"Such confidence we have through Christ toward God. Not that we are adequate in ourselves to consider anything as coming from ourselves, but our adequacy is from God" - 2 Corinthians 3:4-5
In Game 3 of the 2018 NBA Finals, The Golden State Warriors’ Kevin Durant dramatically silenced the full capacity Cleveland Cavalier home crowd with one shot. With his team up 3 points, 49.8 seconds remaining in the game and 5 seconds on the shot clock, he confidently hit his signature shot – even though every defender on the court, and every warm body in the crowd knew the shot was coming.
This one shot was reminiscent of a similar one he made in game 3 of the 2017 finals, with similar results. This year’s clutch moment was part his record-breaking performance that night which guided the Warriors to a commanding 3-0 lead over the Cavaliers in this best-of-seven series. When asked about Durant’s play and shot, teammate Stephen Curry commented, “Supreme self-confidence. He works hard at his craft. He's ready for those moments. When you have that belief in yourself, the moment is never too big for you. He would live with the result knowing how much work he's put into it. That's what superstars do.”
Every coach desires the “champion” personality on their team; the player who diligently prepares when nobody is around, disciplining their body to respond appropriately when the moment counts and honing his or her skills so that the motions become automatic. Such preparation breeds, as Curry commented, “Supreme confidence.”
The Apostle Paul used the analogy of athletic discipline in 1 Corinthians 9:27 when he stated, “But I discipline my body and make it my slave, so that, after I have preached to others, I myself will not be disqualified.” Paul is the perfect example of a Christian with a confidence similar to Durant’s. However, his confidence was in someone much greater. When he wrote the book of 2nd Corinthians, he defended his ministry and reasserted his authority as an apostle of Christ. In Chapter 3, we find our verse for the day. Paul asserts his full confidence, but does not boast in himself or in his own abilities. Instead, he proclaims that he is adequate, or competent because of the Lord. His confidence was so complete, it sustained him throughout his ministry despite many trials, beatings, stoning, and imprisonment. It was because of his confidence in the Lord that he could proclaim from the Roman jails, “For I have learned to be content in whatever circumstances I am...I can do all things through Him who strengthens me.” (Philippians 4: 11; 13).

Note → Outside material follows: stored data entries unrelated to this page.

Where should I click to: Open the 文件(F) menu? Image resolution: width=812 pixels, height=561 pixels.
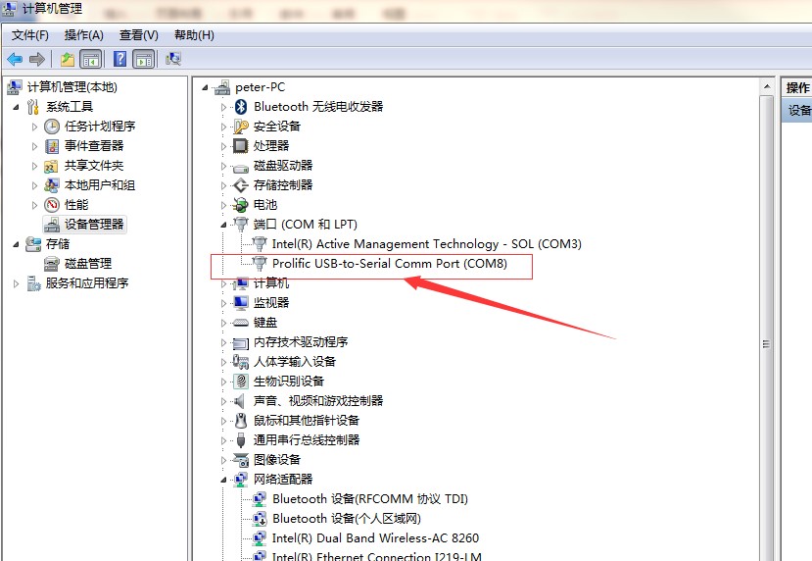29,35
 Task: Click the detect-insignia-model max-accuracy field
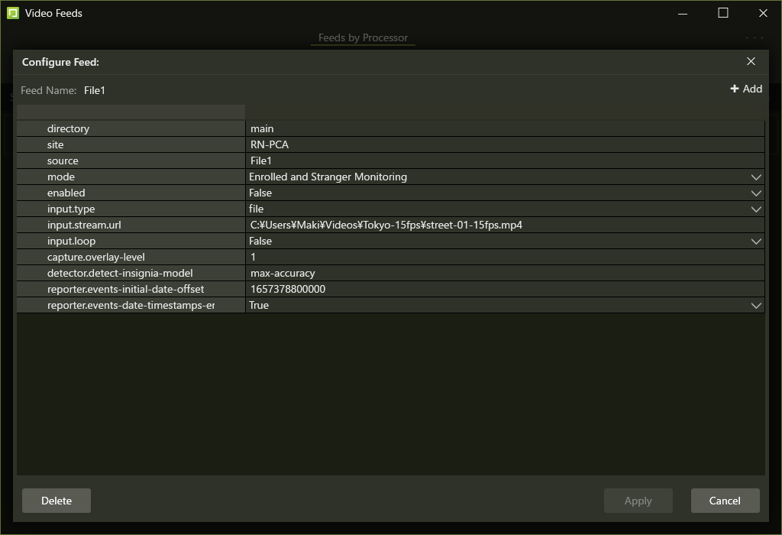504,273
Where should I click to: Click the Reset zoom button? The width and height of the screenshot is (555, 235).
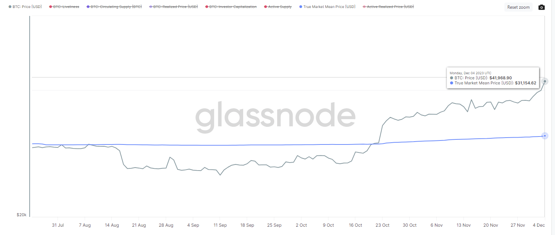pyautogui.click(x=518, y=7)
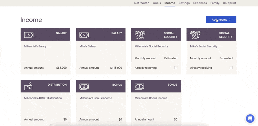The width and height of the screenshot is (258, 126).
Task: Open the Family tab
Action: [x=215, y=3]
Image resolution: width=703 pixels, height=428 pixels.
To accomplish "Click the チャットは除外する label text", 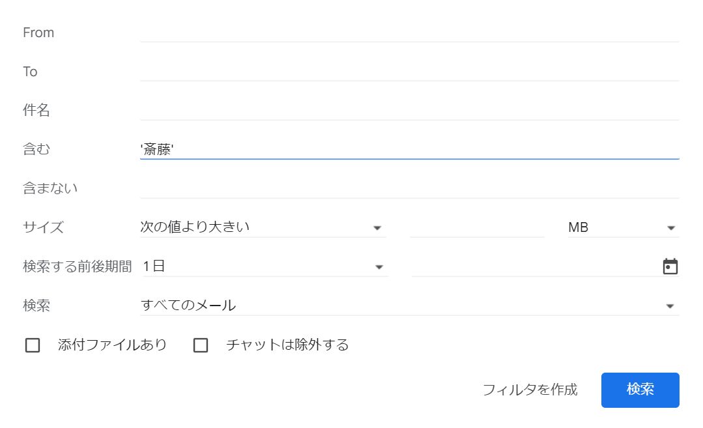I will click(287, 345).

This same confidence is available to each of us in our daily walk. We find it as we find our sufficiency in Christ, and learn the meaning of true contentment in the Lord.
- As an athlete, have you envisioned making the game-winning shot or stop?
- How have you prepared yourself for that moment?
- What steps are you taking in your personal life do build confidence in the Lord?
- Recall to memory your history with the Lord. How has God provided you experiences in your past to nurture your faith and confidence in Him?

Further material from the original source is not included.